Другая форма ухода — вертикальное бегство, которое состоит в том, что мышление и тем самым решение проблемы переносится из конкретной и противоречивой, трудно контролируемой реальности в сферу сугубо мыслительных операций, но мыслительные модели избавления от конкретной реальности могут настолько далеко обсграгироваться от самой действительности, что решение проблемы на замещающем объекте, на модели имеет мало общего с решением в реальности. Но чувство контроля если не над реальностью, то хотя бы над моделью сохраняется.

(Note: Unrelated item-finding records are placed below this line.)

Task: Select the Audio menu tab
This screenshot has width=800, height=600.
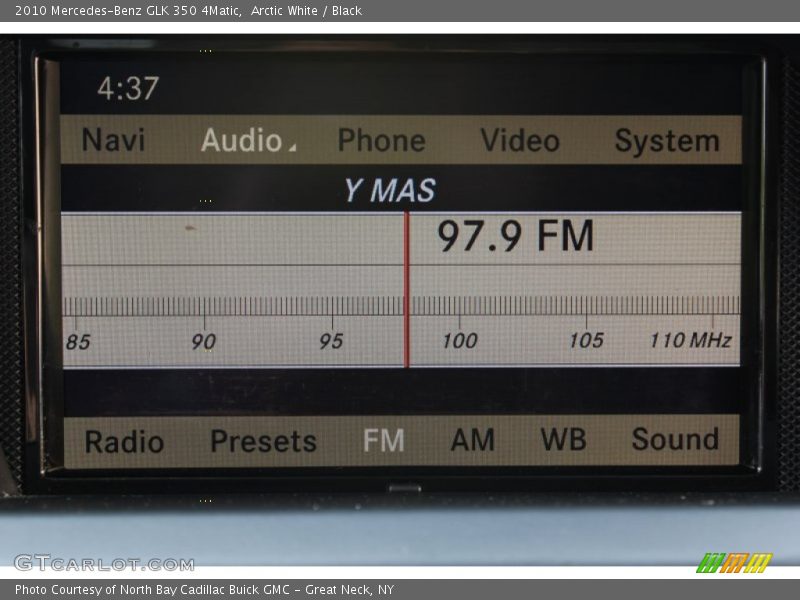Action: pyautogui.click(x=241, y=141)
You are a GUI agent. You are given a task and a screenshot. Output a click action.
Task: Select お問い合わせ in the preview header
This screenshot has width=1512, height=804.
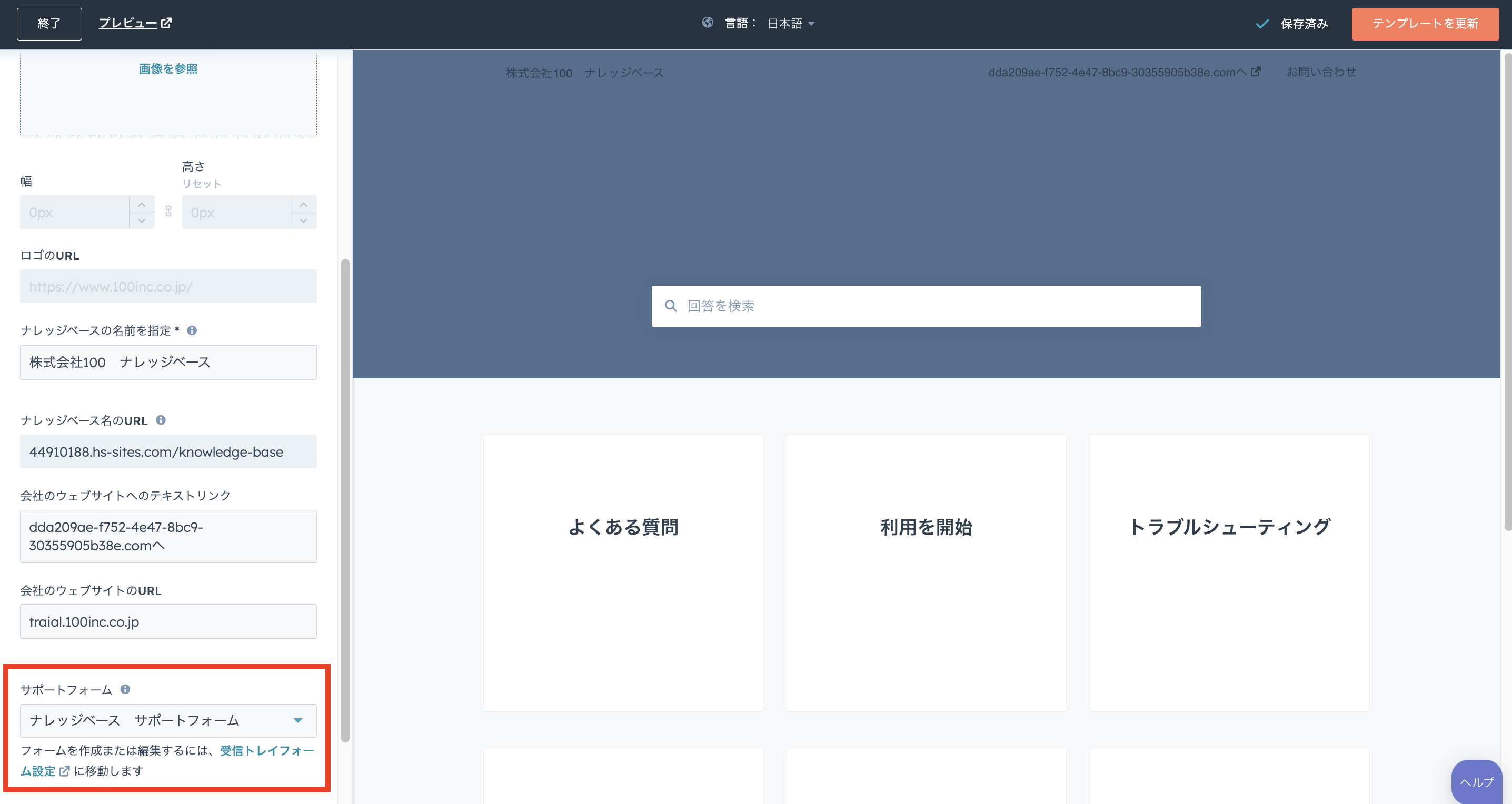(x=1321, y=72)
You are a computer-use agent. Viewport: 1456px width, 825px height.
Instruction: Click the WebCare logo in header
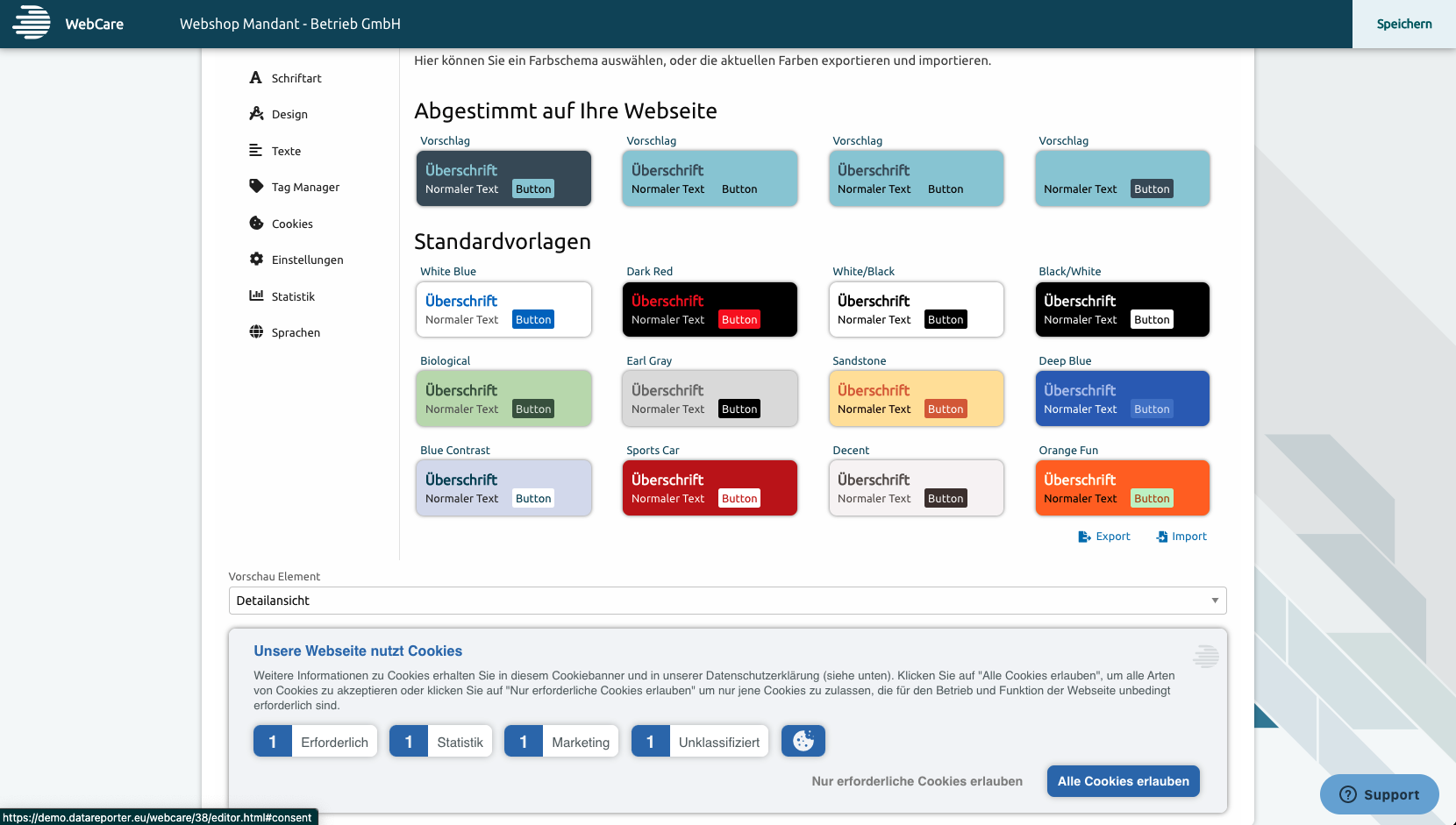click(x=32, y=24)
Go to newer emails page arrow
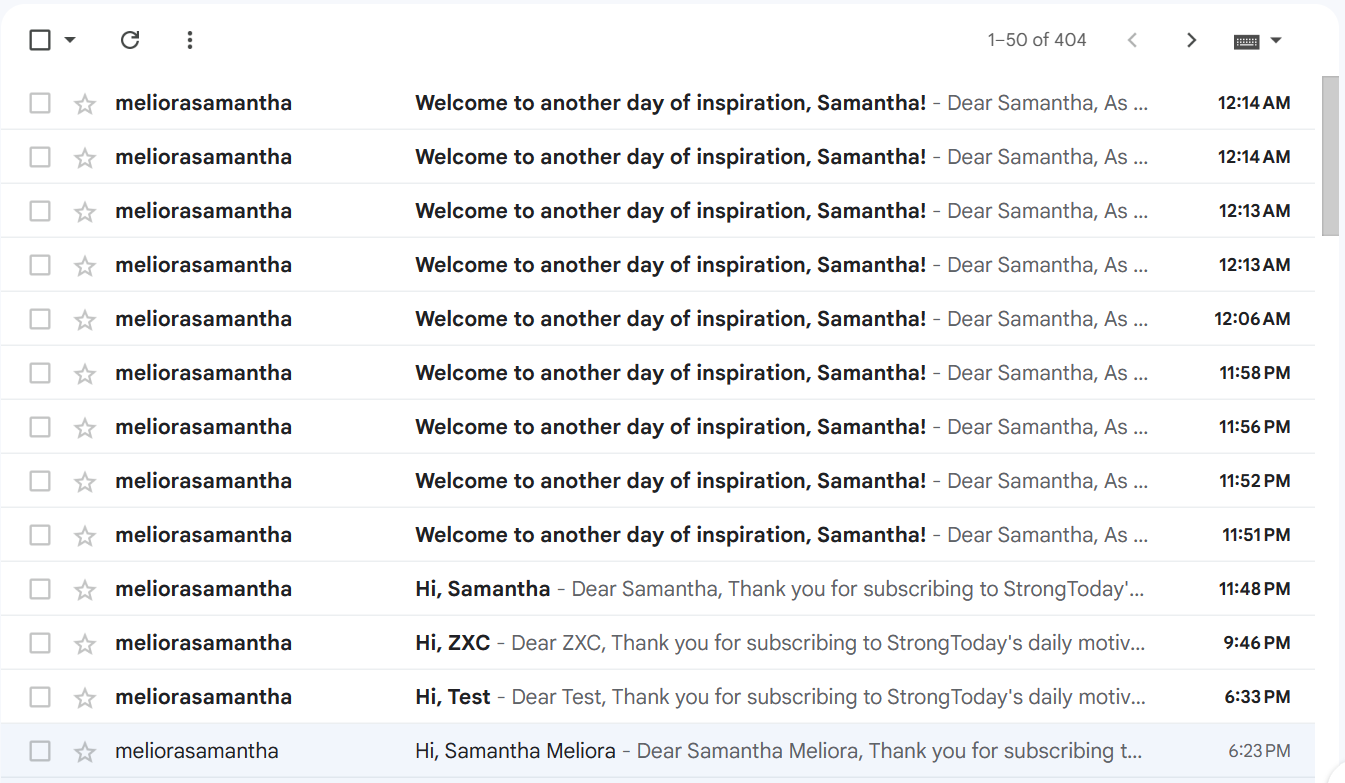 (x=1132, y=40)
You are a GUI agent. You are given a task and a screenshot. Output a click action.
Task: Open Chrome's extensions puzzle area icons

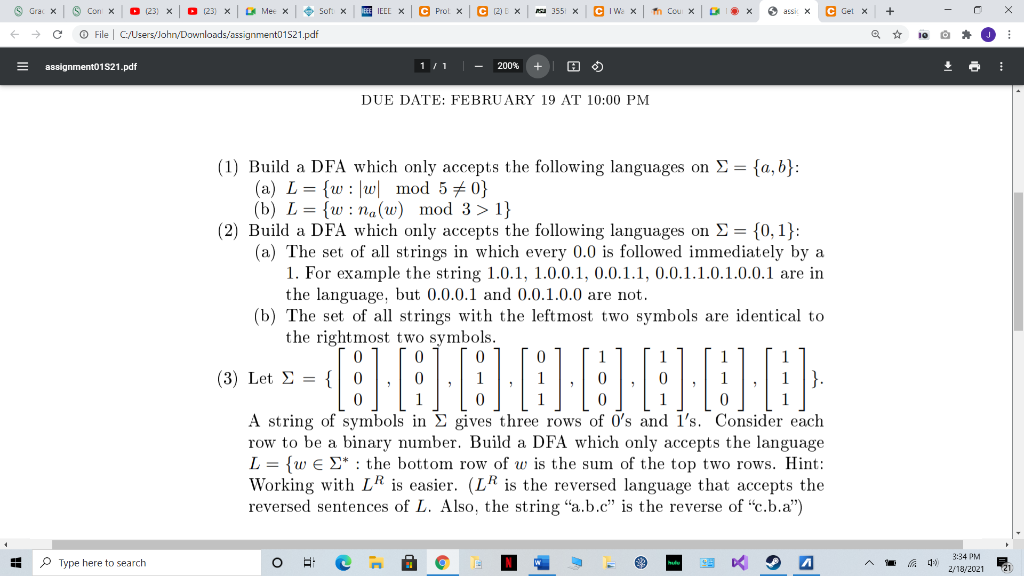tap(967, 32)
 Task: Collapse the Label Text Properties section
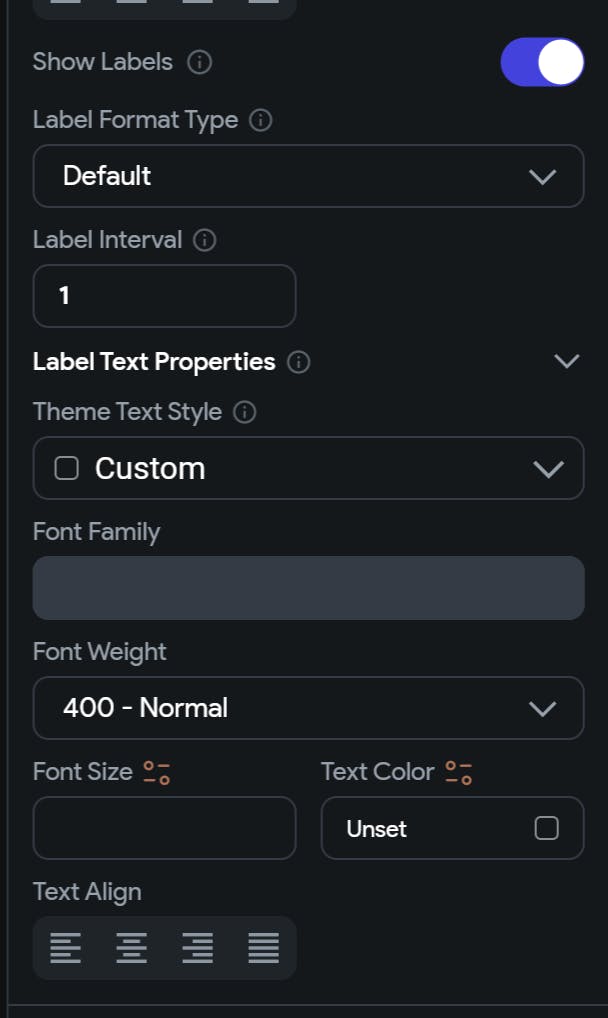click(x=566, y=362)
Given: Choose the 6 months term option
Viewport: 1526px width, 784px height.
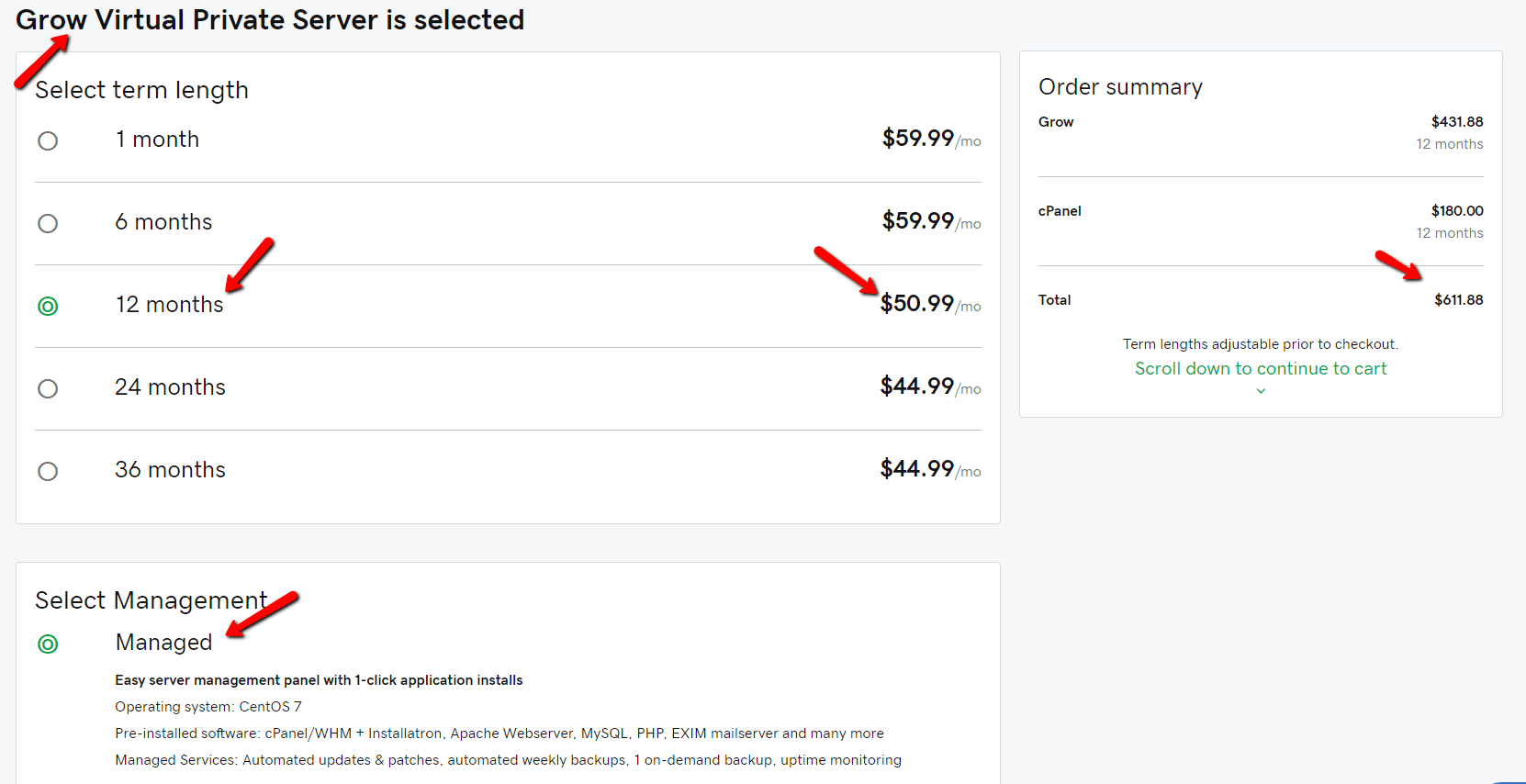Looking at the screenshot, I should click(48, 223).
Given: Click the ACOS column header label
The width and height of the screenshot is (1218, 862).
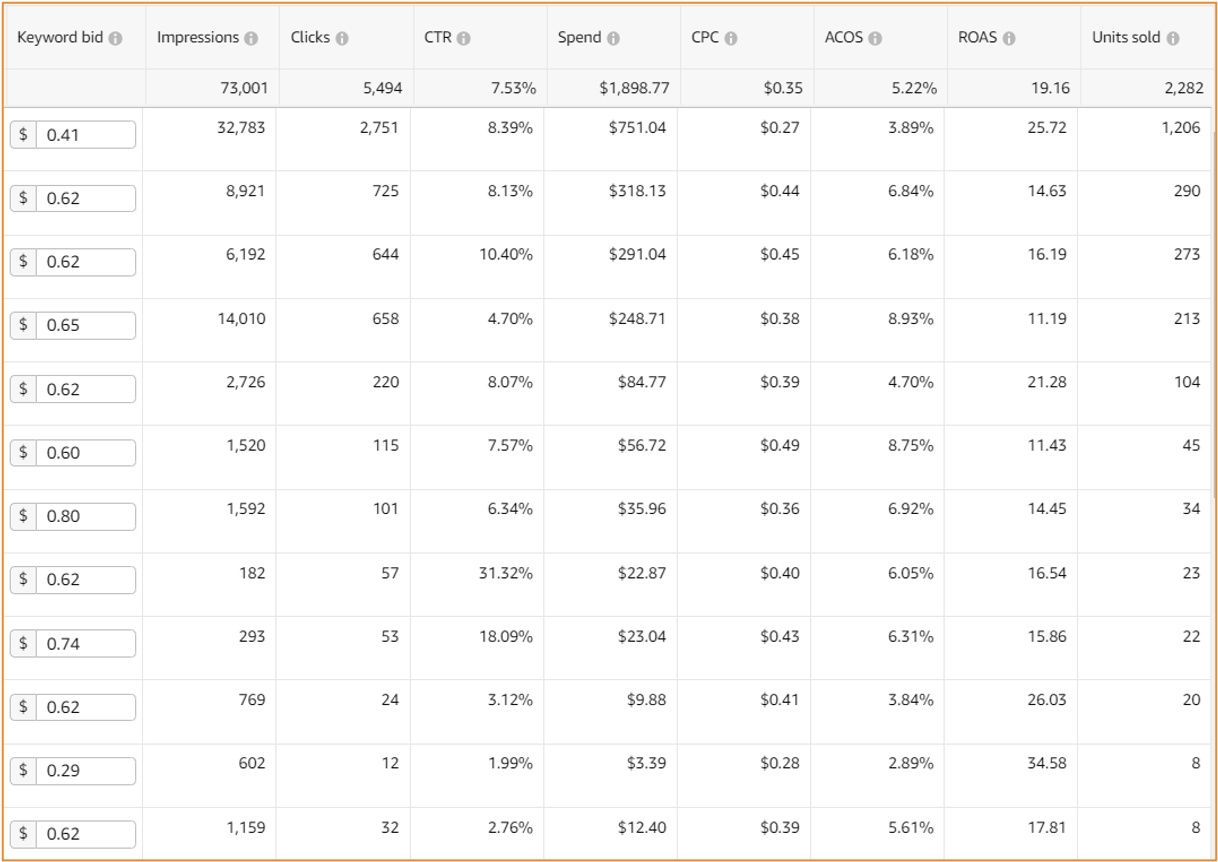Looking at the screenshot, I should tap(844, 37).
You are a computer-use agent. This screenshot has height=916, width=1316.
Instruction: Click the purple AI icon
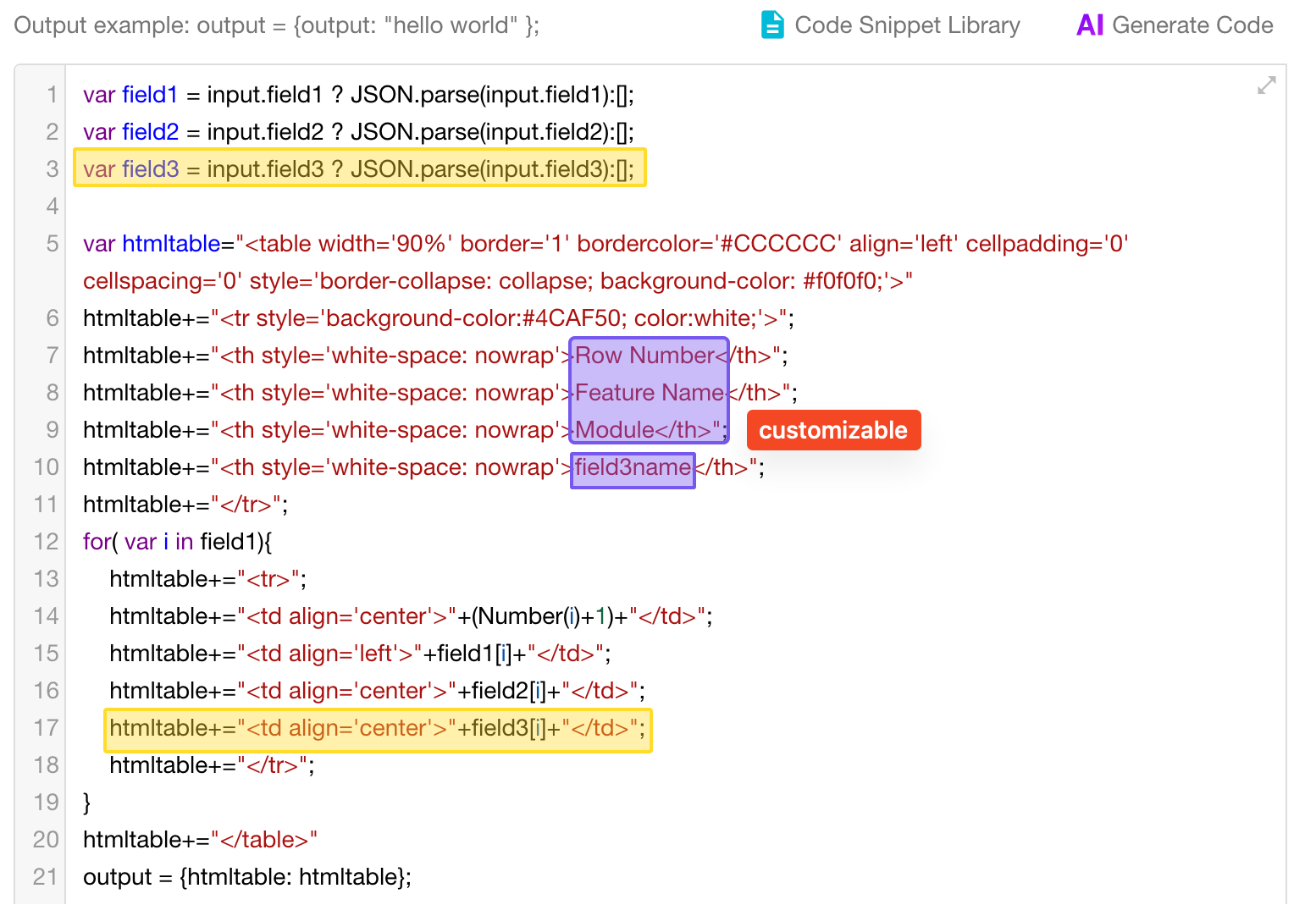pos(1089,25)
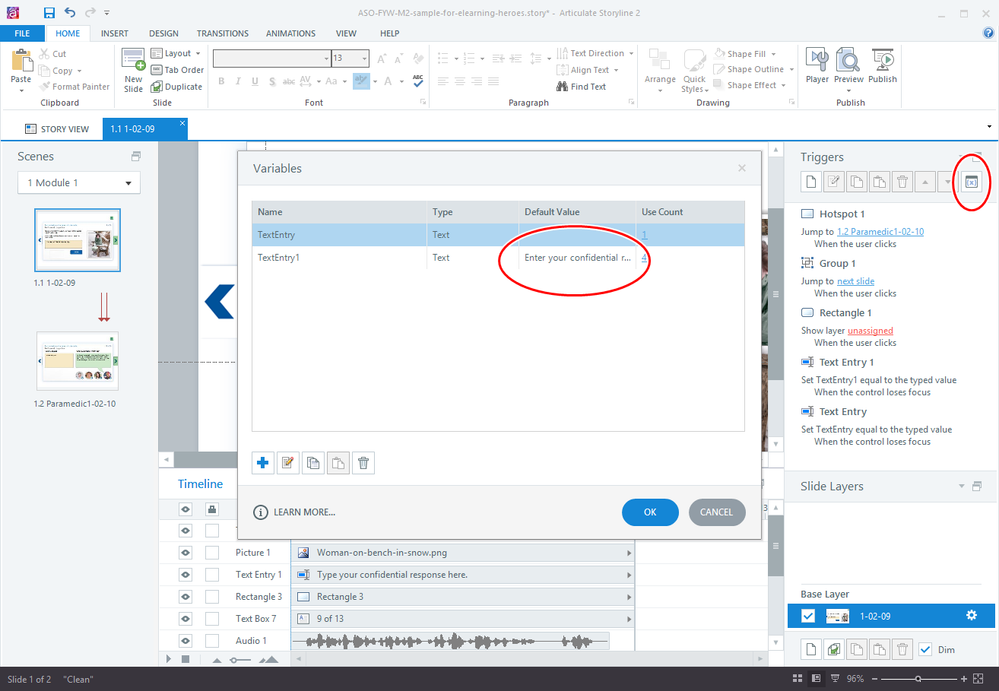Click OK in the Variables dialog

point(650,512)
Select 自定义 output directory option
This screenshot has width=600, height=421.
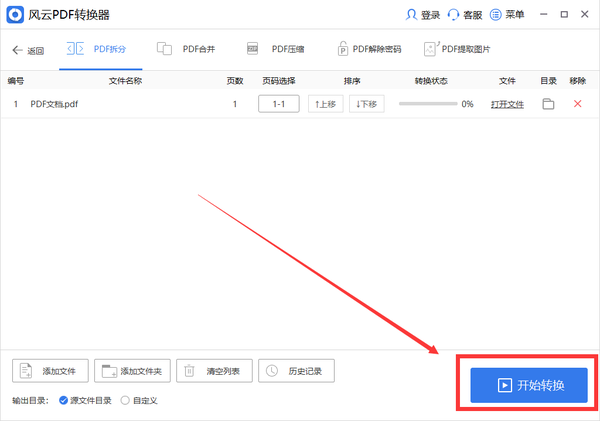[125, 400]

Однако уход в моделирование, в теорию, вообще в область духа может зайти так далеко, что путь назад, в мир реалий, напротив, забывается. По большому счету, уход в науку, философию, в сферу духа очень часто обеспечивается гораздо большей возможностью воссоздать чувство контроля и власти именно в этих областях, нежели в житейских ситуациях. Но не попасть бы в ситуацию Фауста, который горько признавался: Я философию постиг, Я стал юристом, стал врачом… Увы: с усердьем и трудом И в богословье я проник, — И не умней я стал в конце концов, Чем прежде был… Глупец я из глупцов!
(Пер. Н.Холодковского)
Примечательно, как точно обозначил Гете состояние Фауста, делающего такое открытие. Это — состояние тревоги, беспокойства.
Далее в монологе Фауста в одном только восьмистишии Холодковский вслед за Гете трижды обозначает этот, как бы сейчас сказали, экзистенциальный вакуум: Фауст вопрошает уже риторически, уже с ответом самому себе: Еще ль не ясно, почему Изныла грудь твоя тоской, (1) И больно сердцу твоему, (2) И жизни ты не рад такой? (3) Живой природы пышный цвет, Творцом на радость данный нам, Ты променял на тлен и хлад, На символ смерти — на скелет!..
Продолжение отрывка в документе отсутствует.